+++ DATA UNDER STUDY

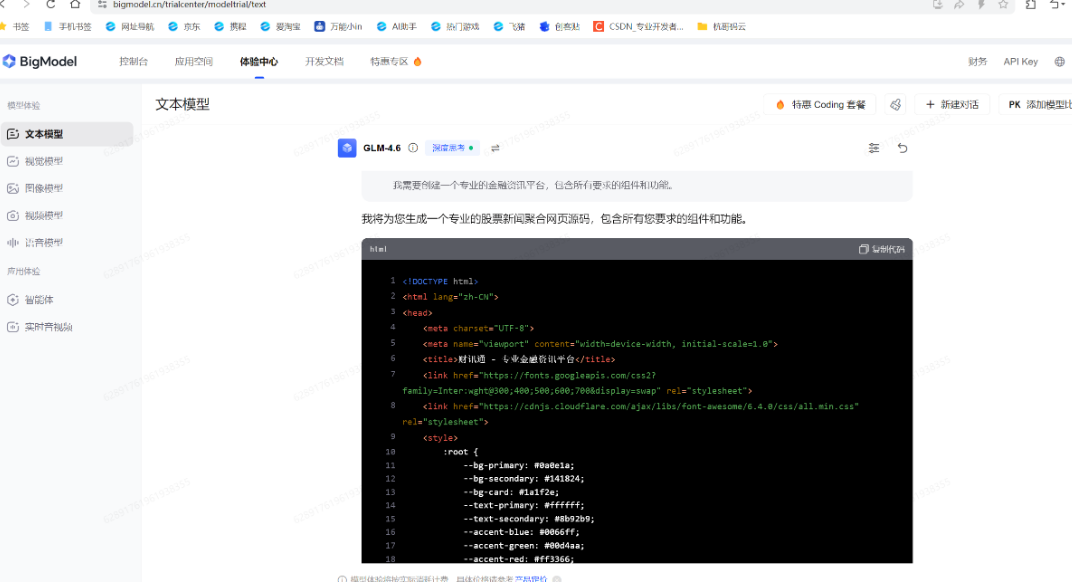The image size is (1072, 582).
Task: Open language globe icon in top bar
Action: [x=1060, y=62]
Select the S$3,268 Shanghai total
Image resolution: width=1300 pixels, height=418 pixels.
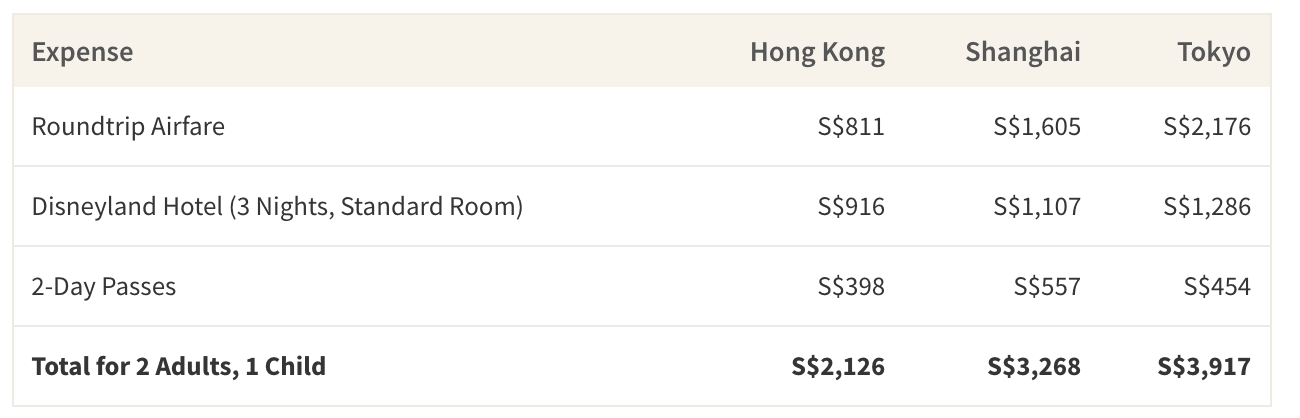point(1034,367)
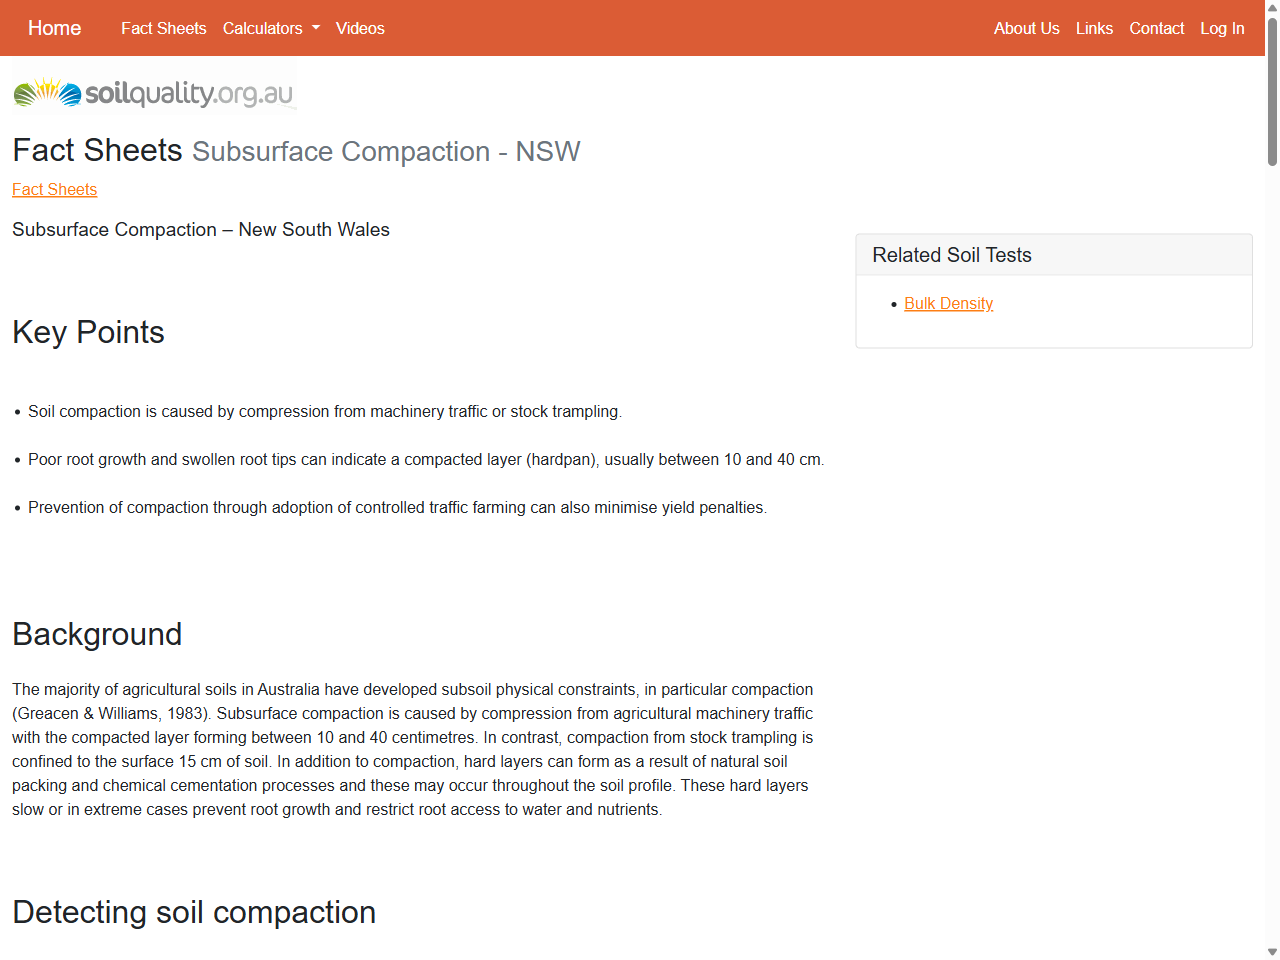Select the Key Points heading
1280x960 pixels.
tap(88, 332)
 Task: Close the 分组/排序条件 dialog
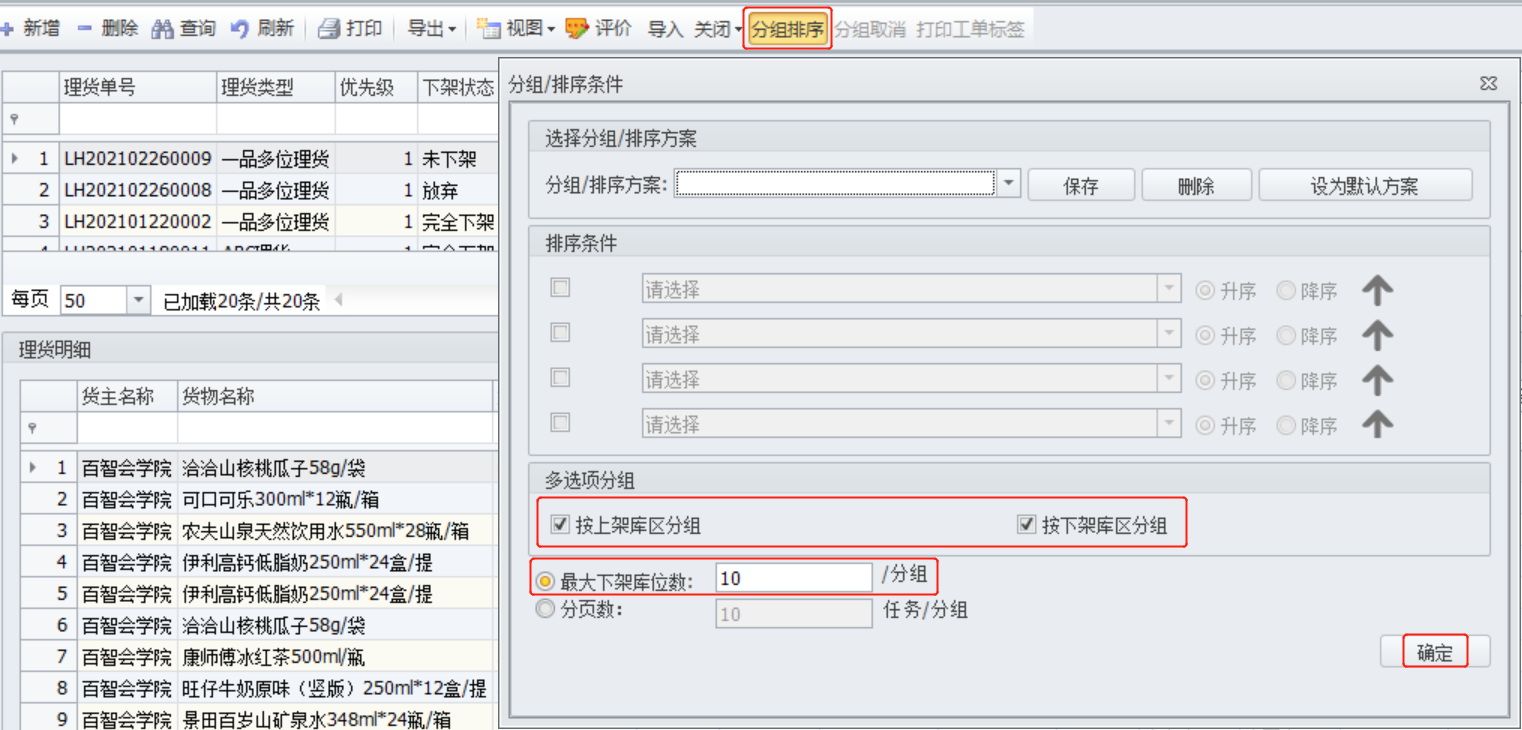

++++++

* [TASK DIRECTIONS] Drop the pictures, then write out only the lines running from the one containing "Image resolution: width=1300" through the last line above, both included, exactly.

* [EXPECTED ANSWER]
Image resolution: width=1300 pixels, height=418 pixels.
point(1034,367)
Select the Key Points heading
1280x960 pixels.
tap(88, 332)
 Task: Close the 分组/排序条件 dialog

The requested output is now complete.